In his inimitable way, the playwright explores the topic of love in painful depth but also provides a characteristic philosophical underpinning to his semi-autobiographical plot.

Anna Mackmin's fine revival starts with a Stoppardian surprise, as we observe a quartet of central characters all of whom are sophisticated theatre folk. Within a picture frame created by designer Lez Brotherston and filled with what went as state of the art trendy minimalism in the early 80s, we witness a web of infidelities wrapped up in the framework of plays within plays.

To add depth, these are then illuminated by parallels in the plays in which one of the lynchpins Hattie Morahan's appropriately flirty, flighty Annie, a part created by and reputedly modelled on Felicity Kendal, is performing, Miss Julie and 'Tis Pity She's a Whore.

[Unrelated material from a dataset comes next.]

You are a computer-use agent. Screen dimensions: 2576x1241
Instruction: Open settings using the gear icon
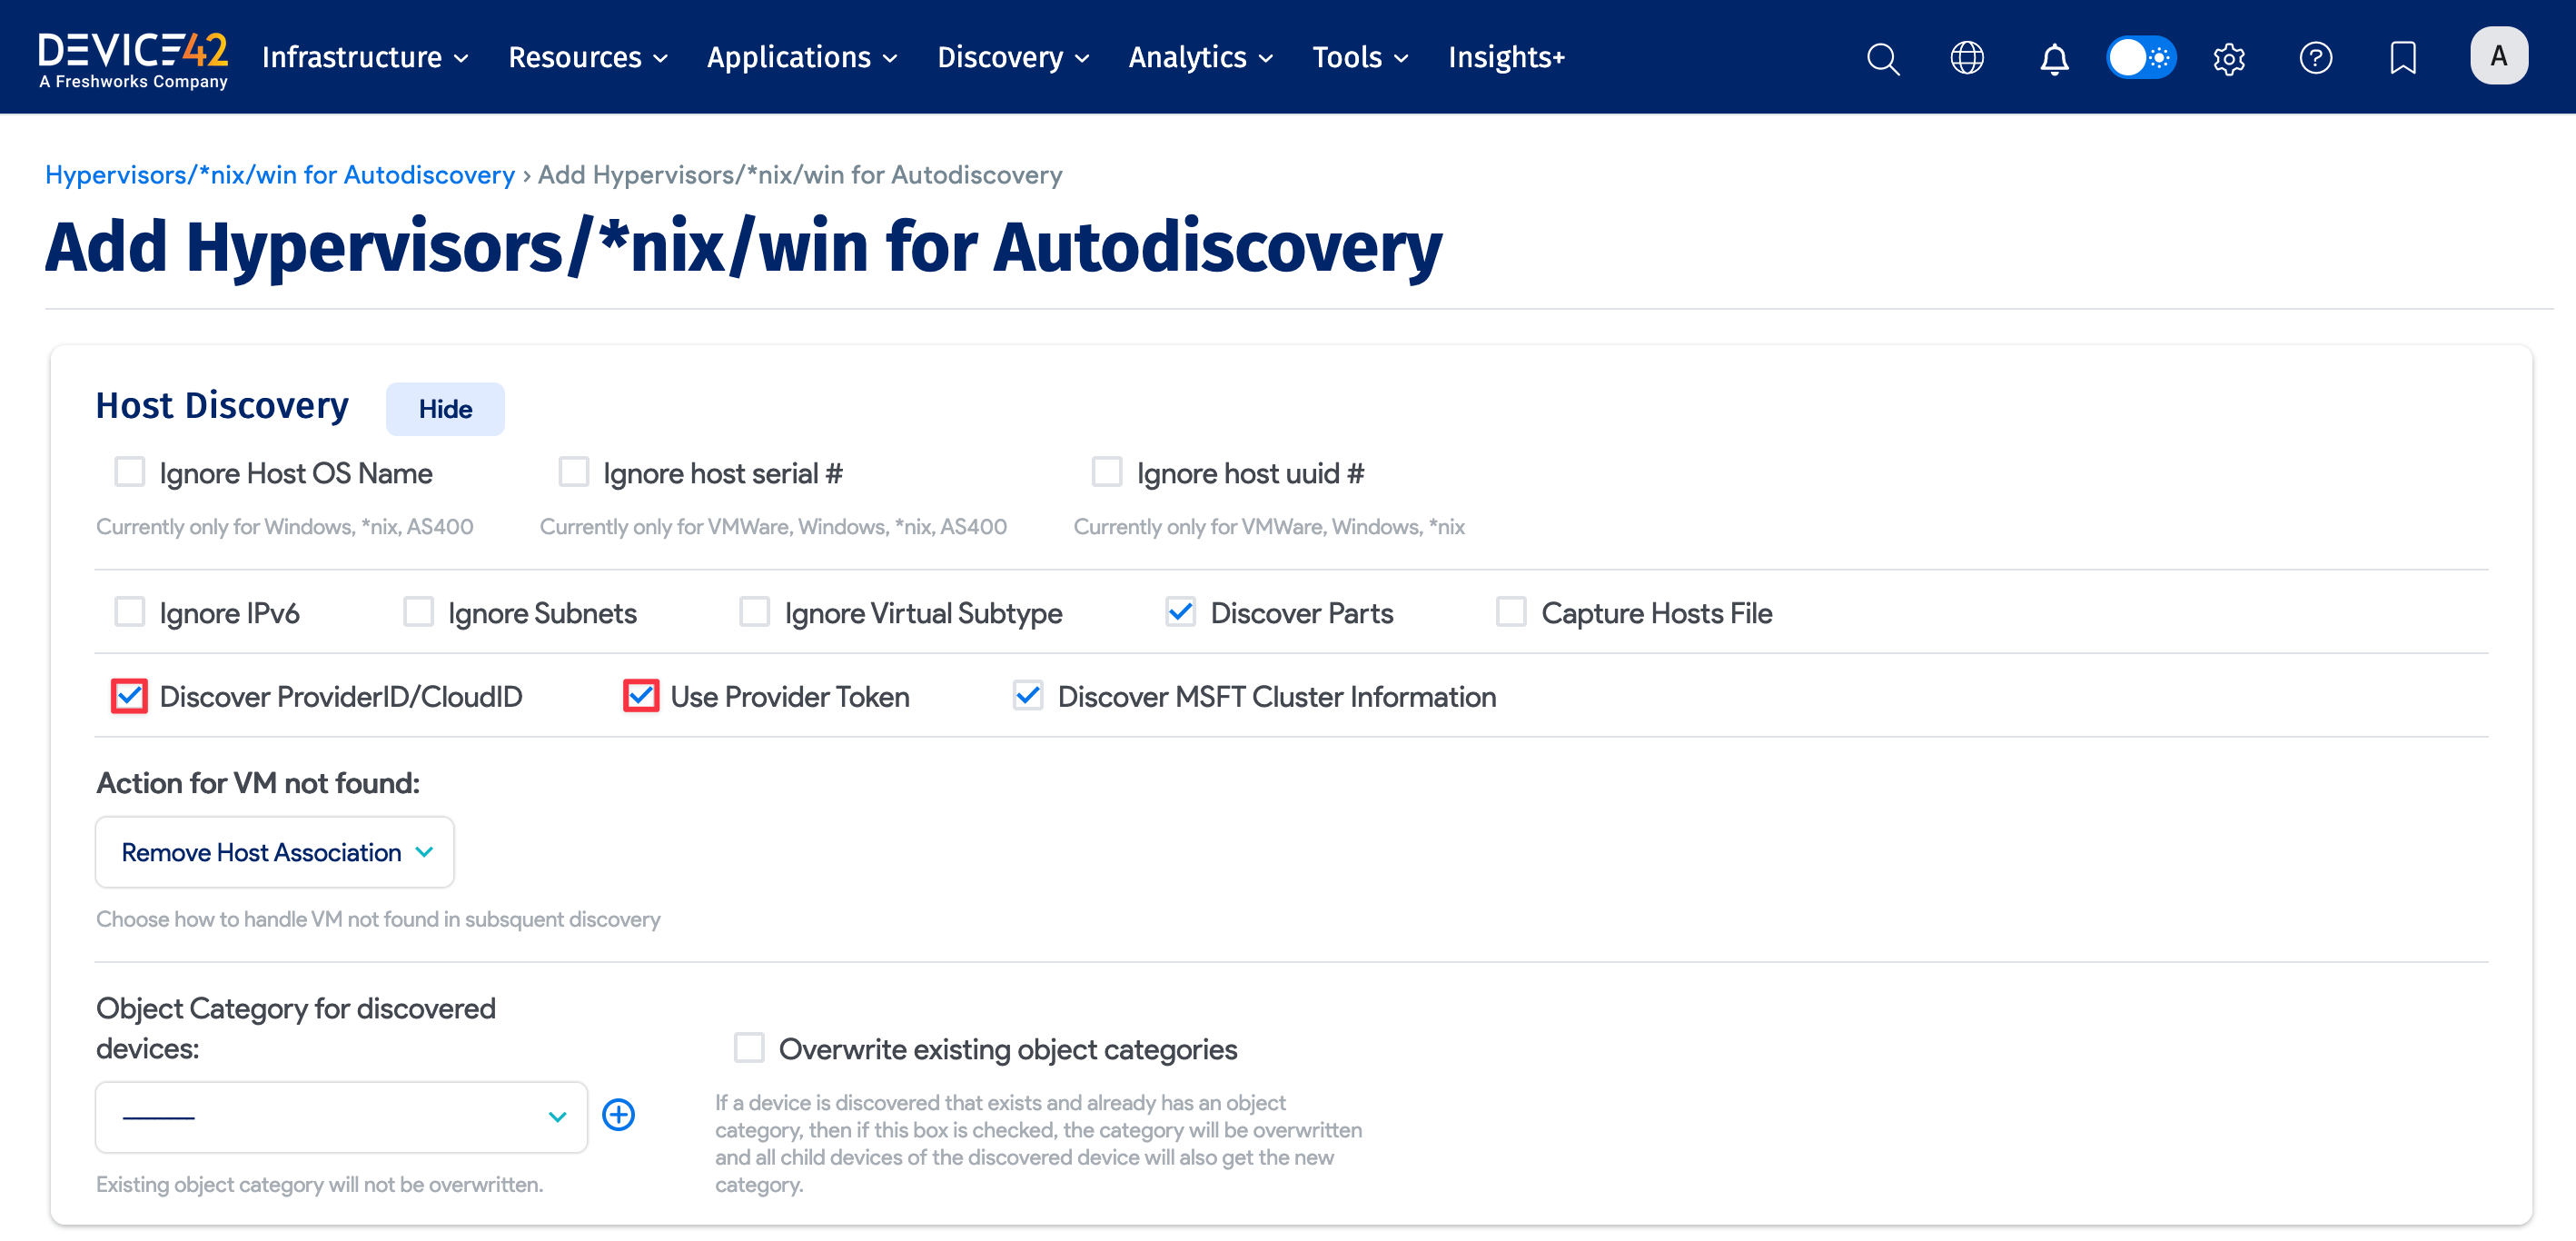pyautogui.click(x=2228, y=57)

Although The Real Thing frequently threatens to become too clever for its own good, it is rescued by the writer's humour and the feeling that much of what goes on is, as the title suggests, drawn from real life.

Indeed the convincing Toby Stephens as the protagonist, a good natured playwright called Henry, suffers much anguish while pursuing love with Annie and keeping a writing career going. The latter becomes difficult, as Annie foists her latest project, an imprisoned, politicised soldier and his pedestrian play, on to her reluctant lover.

Along the way, the distinguished but in some ways down to earth Henry has to endure the threat of losing her but also has troubles with his patrician ex, another actress played with grim realism by Fenella Woolgar and dad/daughter problems that give Louise Calf playing Debbie the chance to deliver a lovely cameo.

Stoppard plays can be wordy but his writing is always a delight and few writers for the stage play with ideas so cogently. The Real Thing is only dated by its music, which in itself is a homage to Henry's tastes that were already old hat in 1982. Otherwise, it feels completely contemporary, as viewers will instantly recognise people and situations on stage that could as easily have come from life.

Kevin Spacey should be delighted with the result of his latest commission, which should keep the box office very busy throughout the run, or at least until all of the tickets sell out.